A linear equation is one where $y$ and $y'$ appear only to the first power — no $y^2$, $\sin(y)$, or $y \cdot y'$ terms.
Standard Form
A first-order linear ODE has the form:
$$\frac{dy}{dx} + P(x)y = Q(x)$$
where $P(x)$ and $Q(x)$ are functions of $x$ alone (not $y$).
What Makes It Linear?
Both $y$ and $\frac{dy}{dx}$ appear to the first power only . The equation is linear in both the dependent variable and its derivative.
The Integrating Factor Method
The key insight: multiply the equation by a special function $\mu(x)$ called the integrating factor .
Integrating Factor Formula
$$\mu(x) = e^{\int P(x)\,dx}$$
Multiply both sides of the ODE by $\mu(x)$.
General Solution Formula
After multiplying by $\mu$ and integrating:
$$y(x) = \frac{1}{\mu(x)}\left[\int \mu(x)\,Q(x)\,dx + C\right]$$
Why the Integrating Factor Works
STEP 1
Start with the standard form
$$\frac{dy}{dx} + P(x)y = Q(x)$$
STEP 2
Multiply both sides by $\mu(x) = e^{\int P(x)\,dx}$
$$\mu(x)\frac{dy}{dx} + \mu(x)P(x)y = \mu(x)Q(x)$$
STEP 3
The left side is the product rule!
$$\frac{d}{dx}[\mu(x) \cdot y] = \mu(x)Q(x)$$
STEP 4
Integrate both sides and solve for $y$
The 4-Step Solution Method
STEP 1
Write in standard form Divide by coefficient of $y'$ if needed: $\frac{dy}{dx} + P(x)y = Q(x)$
STEP 2
Compute $\mu(x)$ $\mu(x) = e^{\int P(x)\,dx}$ (ignore the $+C$ in the exponent)
STEP 3
Apply the formula $y = \frac{1}{\mu}\left[\int \mu Q\,dx + C\right]$
STEP 4
Apply initial conditions Use $y(x_0) = y_0$ to find the constant $C$
Worked Example
Solve: $y' + 2y = 6$, $y(0)=1$
STEPS 1–2
Identify $P(x)$ and compute $\mu(x)$
$$P(x) = 2, \quad Q(x) = 6 \quad \Longrightarrow \quad \mu(x) = e^{\int 2\,dx} = e^{2x}$$
STEP 3
Apply the formula: $y = \frac{1}{e^{2x}}\left[\int 6e^{2x}\,dx + C\right]$
$$\int 6e^{2x}\,dx = 3e^{2x} + C_1 \quad \Longrightarrow \quad y = e^{-2x}(3e^{2x} + C) = 3 + Ce^{-2x}$$
General solution: $\boxed{y = 3 + Ce^{-2x}}$
Worked Example (continued)
Apply Initial Condition: $y(0) = 1$
STEP 4
Substitute $x=0$, $y=1$
$$1 = 3 + Ce^{0} = 3 + C \quad \Longrightarrow \quad C = -2$$
Particular solution:
$$\boxed{y = 3 - 2e^{-2x}}$$
Key Observation
As $x \to \infty$, $e^{-2x} \to 0$, so $y \to 3$. The value $y = 3$ is called the equilibrium .

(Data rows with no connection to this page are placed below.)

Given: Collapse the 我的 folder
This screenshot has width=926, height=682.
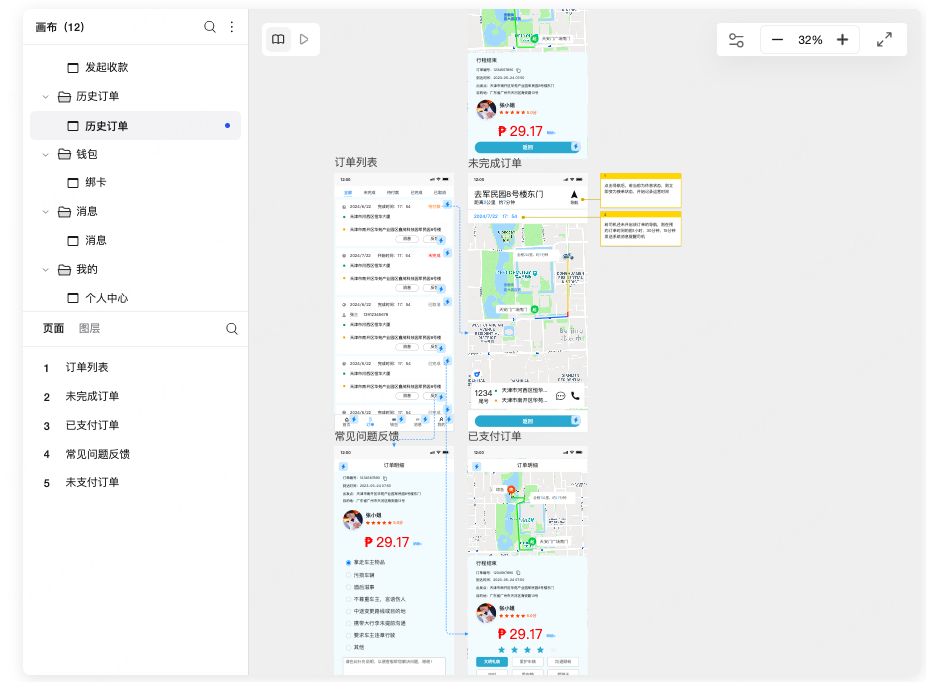Looking at the screenshot, I should coord(45,269).
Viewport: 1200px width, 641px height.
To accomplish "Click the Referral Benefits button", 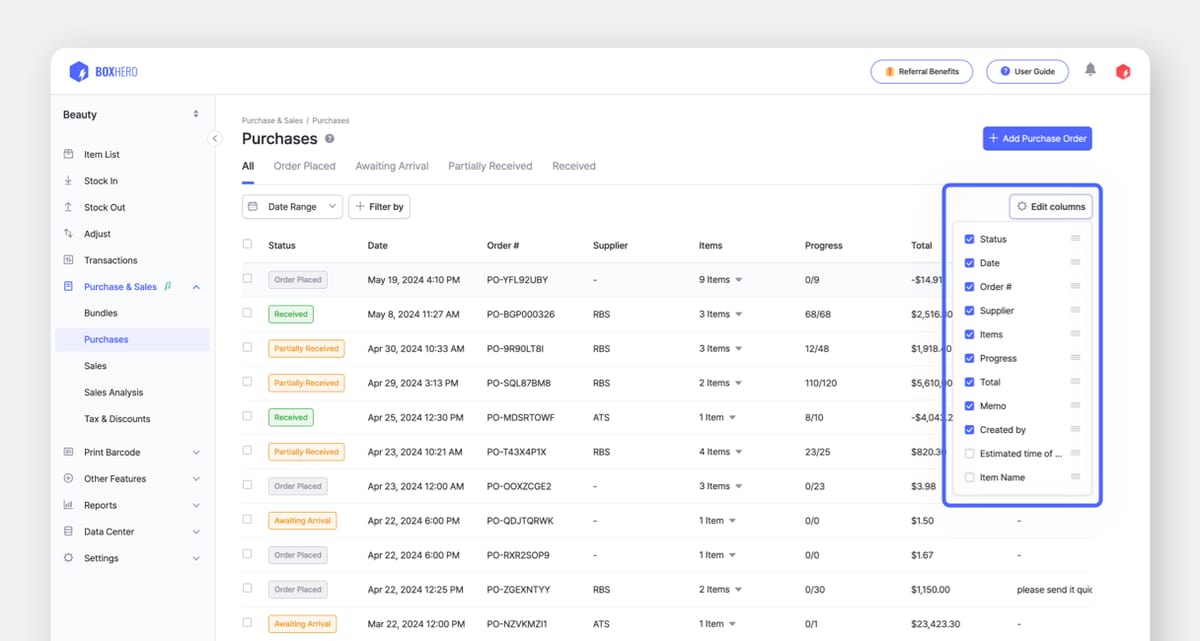I will (x=921, y=72).
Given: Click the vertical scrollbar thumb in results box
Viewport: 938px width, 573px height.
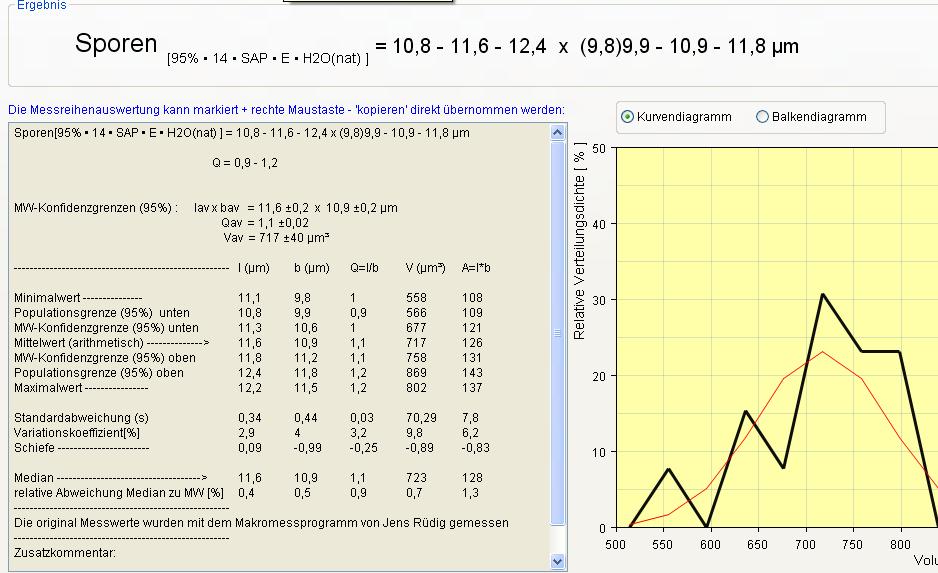Looking at the screenshot, I should coord(558,330).

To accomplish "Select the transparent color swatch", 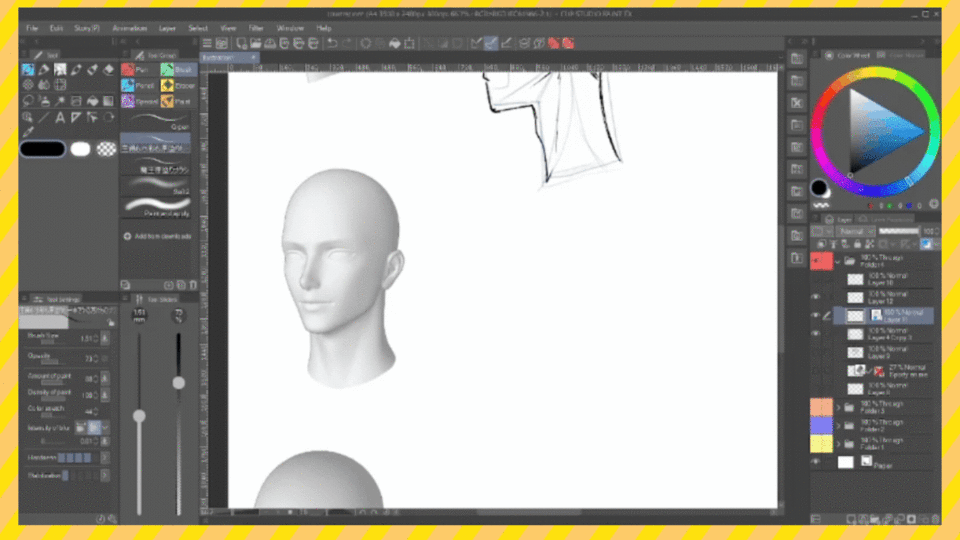I will pyautogui.click(x=106, y=149).
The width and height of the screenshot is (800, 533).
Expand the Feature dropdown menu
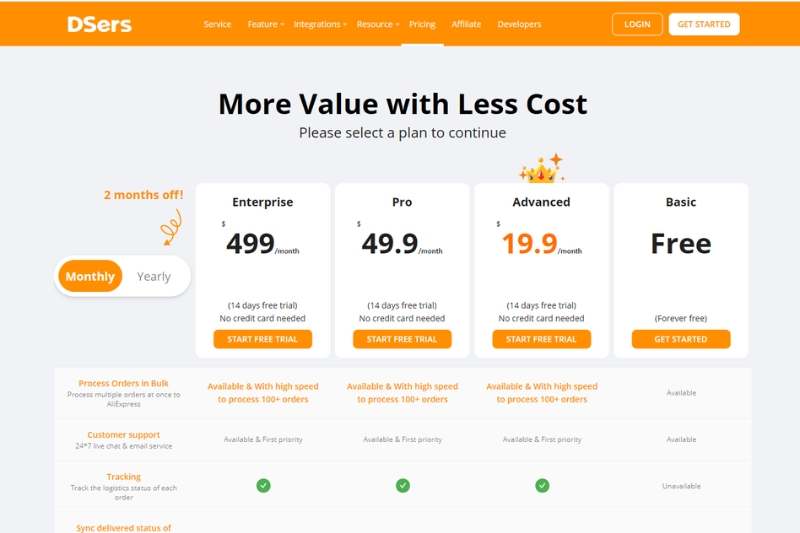pos(266,24)
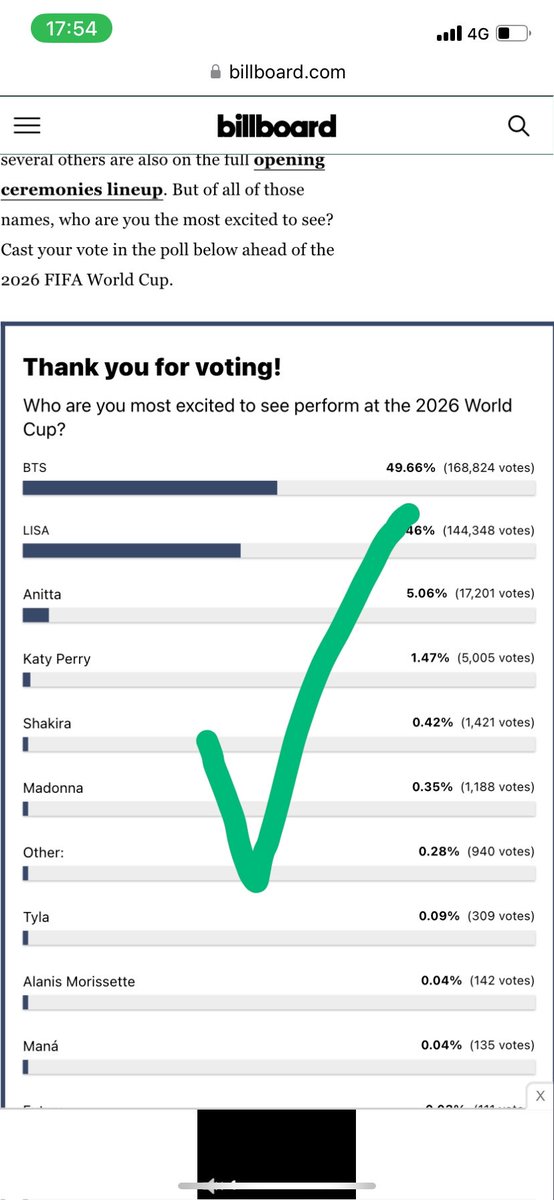The height and width of the screenshot is (1200, 554).
Task: Tap the black video ad thumbnail
Action: point(277,1154)
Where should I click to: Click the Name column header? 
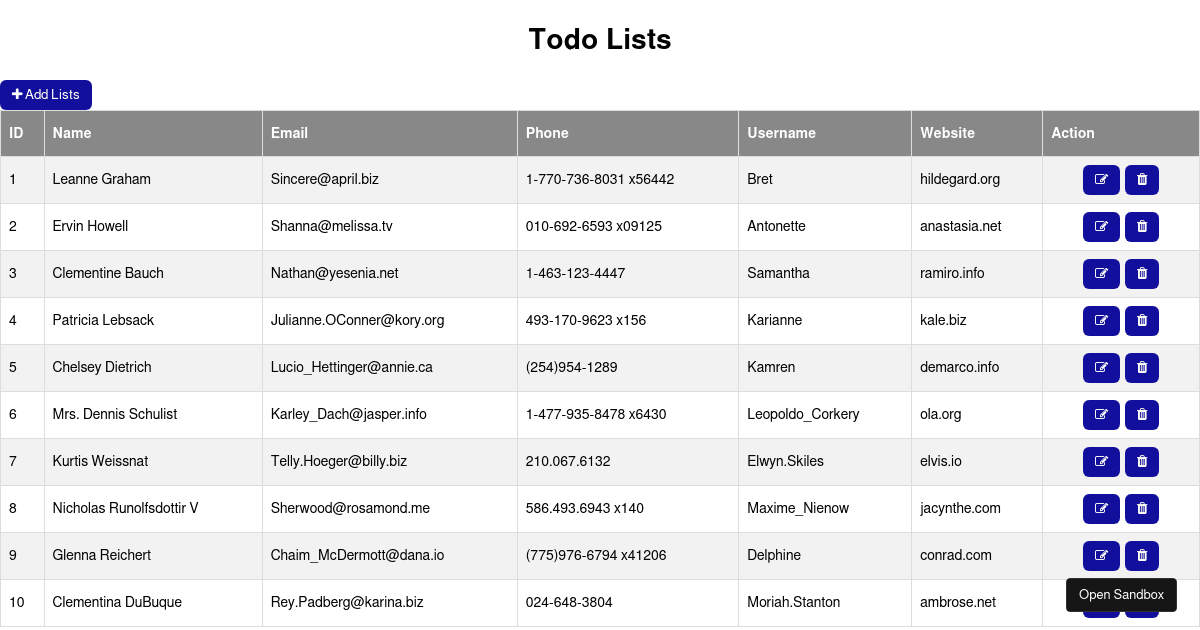(72, 133)
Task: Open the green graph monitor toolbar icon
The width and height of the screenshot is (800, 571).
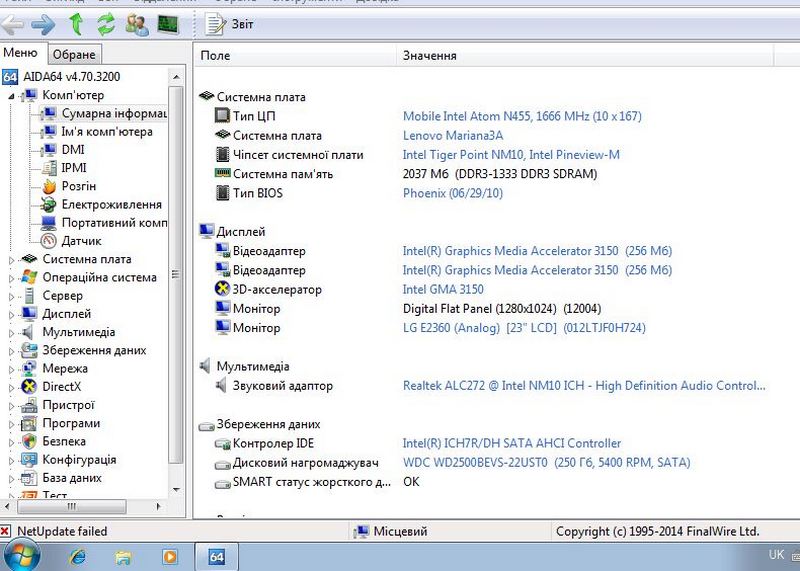Action: click(168, 23)
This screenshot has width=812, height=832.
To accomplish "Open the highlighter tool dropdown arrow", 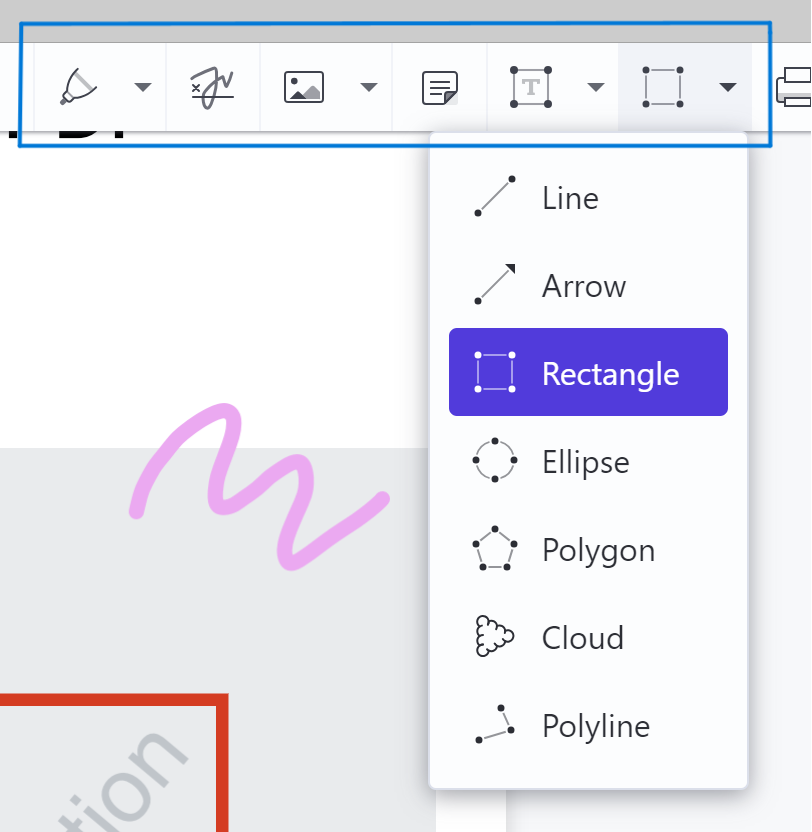I will pos(142,87).
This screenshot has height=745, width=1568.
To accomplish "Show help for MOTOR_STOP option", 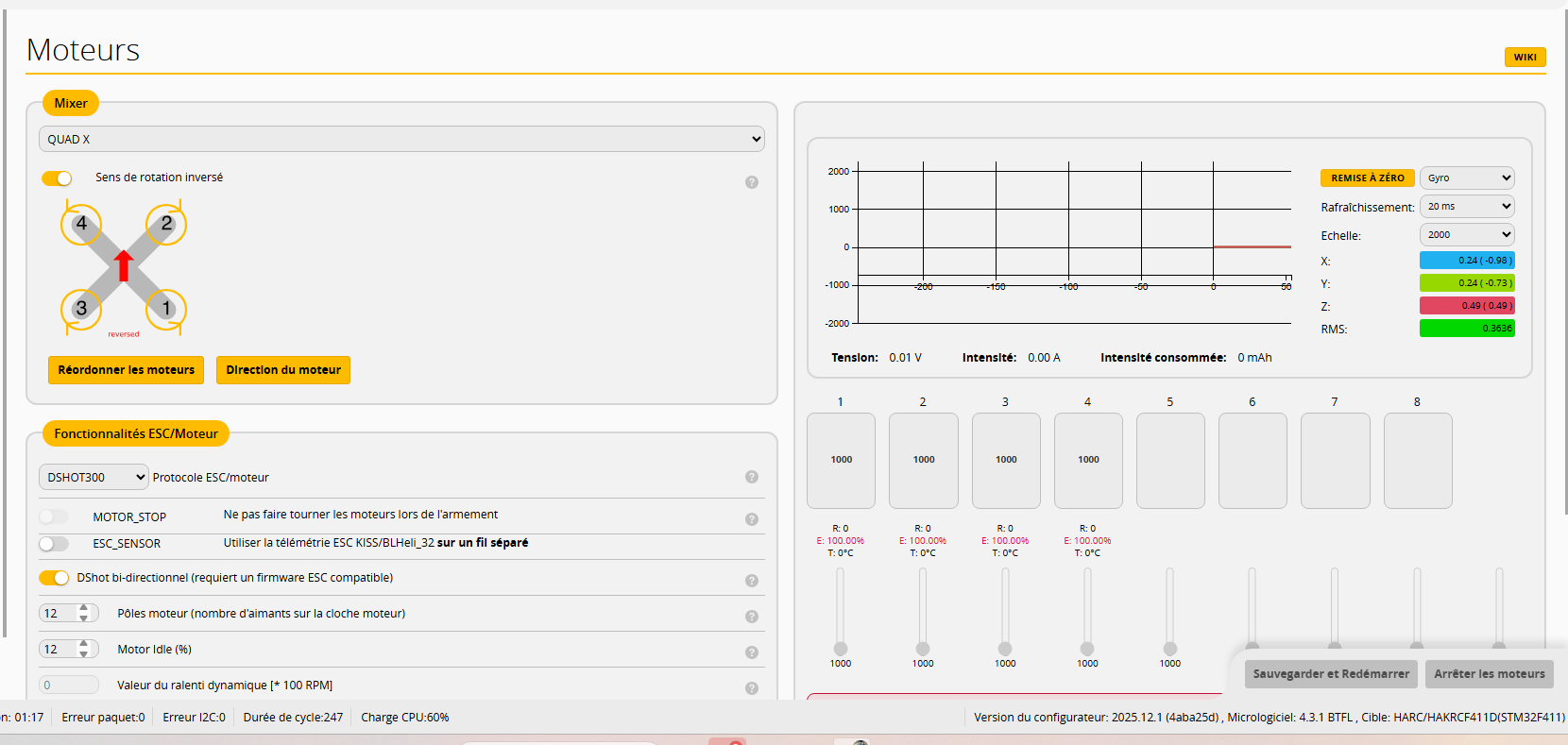I will 751,519.
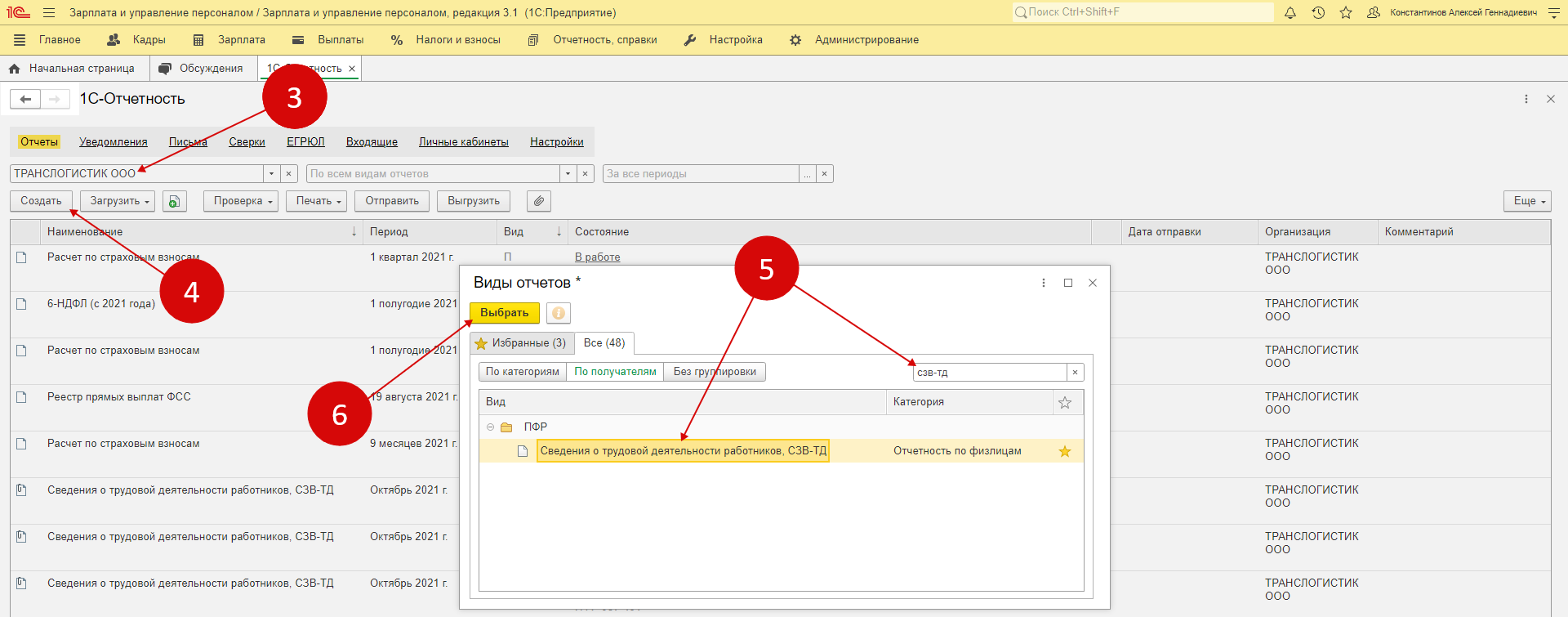Switch grouping to Без группировки
The width and height of the screenshot is (1568, 617).
click(x=715, y=372)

Variable Coefficients Example
The integrating factor method also works when $P(x)$ varies with $x$.
Example
Solve $xy' + y = x^2$
Step 1: Divide by $x$ to get standard form:
$$y' + \frac{1}{x}y = x$$
Step 2: Compute $\mu(x)$:
$$\mu(x) = e^{\int (1/x)\,dx} = e^{\ln|x|} = x$$
Step 3: General solution:
$$y = \frac{1}{x}\left[\int x \cdot x\,dx + C\right] = \frac{1}{x}\left[\frac{x^3}{3} + C\right] = \frac{x^2}{3} + \frac{C}{x}$$
Common Pitfalls
Pitfall 1: Coefficient of $y'$ is not 1
Always divide first! If your equation is $2y' + 4y = 10$, divide by 2 to get $y' + 2y = 5$ before finding $\mu(x)$.
Pitfall 2: Forgetting the integration constant
When you compute $\mu(x) = e^{\int P(x)\,dx}$, ignore the $+C$ in the integral. But don't forget $C$ in the final formula!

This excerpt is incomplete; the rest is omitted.